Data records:
- Opening Delimiter -

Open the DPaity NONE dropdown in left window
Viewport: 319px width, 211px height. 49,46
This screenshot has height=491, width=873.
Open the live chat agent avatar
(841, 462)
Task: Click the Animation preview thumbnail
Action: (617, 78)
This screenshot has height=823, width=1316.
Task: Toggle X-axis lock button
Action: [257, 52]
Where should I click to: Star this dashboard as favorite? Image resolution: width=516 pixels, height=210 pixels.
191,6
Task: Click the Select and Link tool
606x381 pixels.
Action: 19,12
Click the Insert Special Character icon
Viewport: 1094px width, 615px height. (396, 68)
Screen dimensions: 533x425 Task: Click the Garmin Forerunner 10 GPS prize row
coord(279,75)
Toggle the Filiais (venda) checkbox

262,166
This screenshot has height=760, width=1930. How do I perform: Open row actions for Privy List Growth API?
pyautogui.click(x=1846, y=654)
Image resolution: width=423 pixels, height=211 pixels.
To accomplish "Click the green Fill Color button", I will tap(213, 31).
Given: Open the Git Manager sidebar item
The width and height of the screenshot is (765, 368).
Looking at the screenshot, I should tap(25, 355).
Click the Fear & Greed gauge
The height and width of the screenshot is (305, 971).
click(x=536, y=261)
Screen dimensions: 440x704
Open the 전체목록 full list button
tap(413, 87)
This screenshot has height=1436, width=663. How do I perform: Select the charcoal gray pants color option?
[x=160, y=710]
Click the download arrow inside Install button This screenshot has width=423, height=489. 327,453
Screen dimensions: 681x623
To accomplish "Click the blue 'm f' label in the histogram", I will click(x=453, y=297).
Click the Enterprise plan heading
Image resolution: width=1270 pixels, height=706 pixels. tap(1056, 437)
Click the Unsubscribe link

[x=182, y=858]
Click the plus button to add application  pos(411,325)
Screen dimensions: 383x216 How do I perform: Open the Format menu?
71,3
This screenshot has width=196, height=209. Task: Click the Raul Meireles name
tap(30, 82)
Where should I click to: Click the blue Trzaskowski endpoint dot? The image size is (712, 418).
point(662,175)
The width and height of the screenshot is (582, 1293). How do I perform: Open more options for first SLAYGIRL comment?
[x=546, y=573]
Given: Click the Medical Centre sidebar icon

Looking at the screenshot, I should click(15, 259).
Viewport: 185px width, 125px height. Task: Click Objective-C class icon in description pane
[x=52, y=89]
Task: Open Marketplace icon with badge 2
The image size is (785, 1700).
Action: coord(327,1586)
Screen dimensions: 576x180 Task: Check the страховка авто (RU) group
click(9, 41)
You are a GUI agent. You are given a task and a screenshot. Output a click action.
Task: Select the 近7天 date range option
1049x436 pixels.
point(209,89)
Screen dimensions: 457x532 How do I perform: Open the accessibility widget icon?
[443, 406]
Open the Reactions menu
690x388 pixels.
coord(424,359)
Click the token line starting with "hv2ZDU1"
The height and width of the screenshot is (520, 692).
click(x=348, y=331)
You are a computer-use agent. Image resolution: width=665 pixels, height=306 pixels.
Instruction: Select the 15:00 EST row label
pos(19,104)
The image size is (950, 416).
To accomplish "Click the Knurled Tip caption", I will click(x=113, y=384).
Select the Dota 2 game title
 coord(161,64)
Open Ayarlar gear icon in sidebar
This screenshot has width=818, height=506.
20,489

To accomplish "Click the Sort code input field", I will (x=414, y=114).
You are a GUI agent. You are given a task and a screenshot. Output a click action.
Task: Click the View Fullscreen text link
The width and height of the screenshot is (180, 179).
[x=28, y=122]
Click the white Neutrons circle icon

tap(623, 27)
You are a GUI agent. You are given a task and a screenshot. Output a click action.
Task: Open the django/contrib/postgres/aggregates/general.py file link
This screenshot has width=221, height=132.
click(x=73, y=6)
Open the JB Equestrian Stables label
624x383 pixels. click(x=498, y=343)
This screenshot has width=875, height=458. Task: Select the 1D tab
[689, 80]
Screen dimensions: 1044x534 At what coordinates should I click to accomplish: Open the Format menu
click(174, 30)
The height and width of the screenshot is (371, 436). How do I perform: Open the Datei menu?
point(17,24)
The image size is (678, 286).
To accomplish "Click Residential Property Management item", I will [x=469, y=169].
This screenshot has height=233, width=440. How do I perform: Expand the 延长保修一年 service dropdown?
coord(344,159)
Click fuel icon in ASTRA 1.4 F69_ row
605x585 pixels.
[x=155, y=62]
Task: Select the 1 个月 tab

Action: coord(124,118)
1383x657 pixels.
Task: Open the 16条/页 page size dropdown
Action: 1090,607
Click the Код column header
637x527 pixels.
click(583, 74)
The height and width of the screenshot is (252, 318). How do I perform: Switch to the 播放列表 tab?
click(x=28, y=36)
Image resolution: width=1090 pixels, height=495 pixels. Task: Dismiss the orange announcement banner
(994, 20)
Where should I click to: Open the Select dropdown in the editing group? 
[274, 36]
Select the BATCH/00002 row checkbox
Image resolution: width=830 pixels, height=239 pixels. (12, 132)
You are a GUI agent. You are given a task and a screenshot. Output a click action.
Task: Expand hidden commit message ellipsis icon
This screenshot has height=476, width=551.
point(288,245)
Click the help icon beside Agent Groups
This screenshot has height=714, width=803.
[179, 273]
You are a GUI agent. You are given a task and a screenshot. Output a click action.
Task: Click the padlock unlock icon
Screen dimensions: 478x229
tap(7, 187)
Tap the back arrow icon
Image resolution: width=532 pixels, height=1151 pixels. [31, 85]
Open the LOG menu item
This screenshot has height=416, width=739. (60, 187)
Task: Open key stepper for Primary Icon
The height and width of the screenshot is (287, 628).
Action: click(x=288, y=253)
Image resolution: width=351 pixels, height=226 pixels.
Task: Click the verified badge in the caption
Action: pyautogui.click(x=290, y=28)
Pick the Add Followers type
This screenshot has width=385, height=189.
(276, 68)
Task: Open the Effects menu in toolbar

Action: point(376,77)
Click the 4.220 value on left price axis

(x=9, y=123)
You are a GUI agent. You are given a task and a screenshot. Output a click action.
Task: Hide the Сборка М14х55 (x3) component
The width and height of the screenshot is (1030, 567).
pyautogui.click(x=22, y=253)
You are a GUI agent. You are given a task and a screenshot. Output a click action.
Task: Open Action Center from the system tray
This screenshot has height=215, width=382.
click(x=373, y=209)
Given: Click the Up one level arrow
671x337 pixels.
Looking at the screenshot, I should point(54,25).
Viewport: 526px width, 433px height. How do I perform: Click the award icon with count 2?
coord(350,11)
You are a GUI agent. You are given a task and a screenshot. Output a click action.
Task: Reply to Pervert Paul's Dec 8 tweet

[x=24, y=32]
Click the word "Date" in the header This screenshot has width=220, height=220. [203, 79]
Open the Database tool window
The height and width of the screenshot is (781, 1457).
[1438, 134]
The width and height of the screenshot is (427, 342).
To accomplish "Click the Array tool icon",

- Closing Delimiter -

TASK DIRECTIONS: How many lines in the records contain the word "will"? Reply with that number only.

SOLUTION TO THIS TASK: 5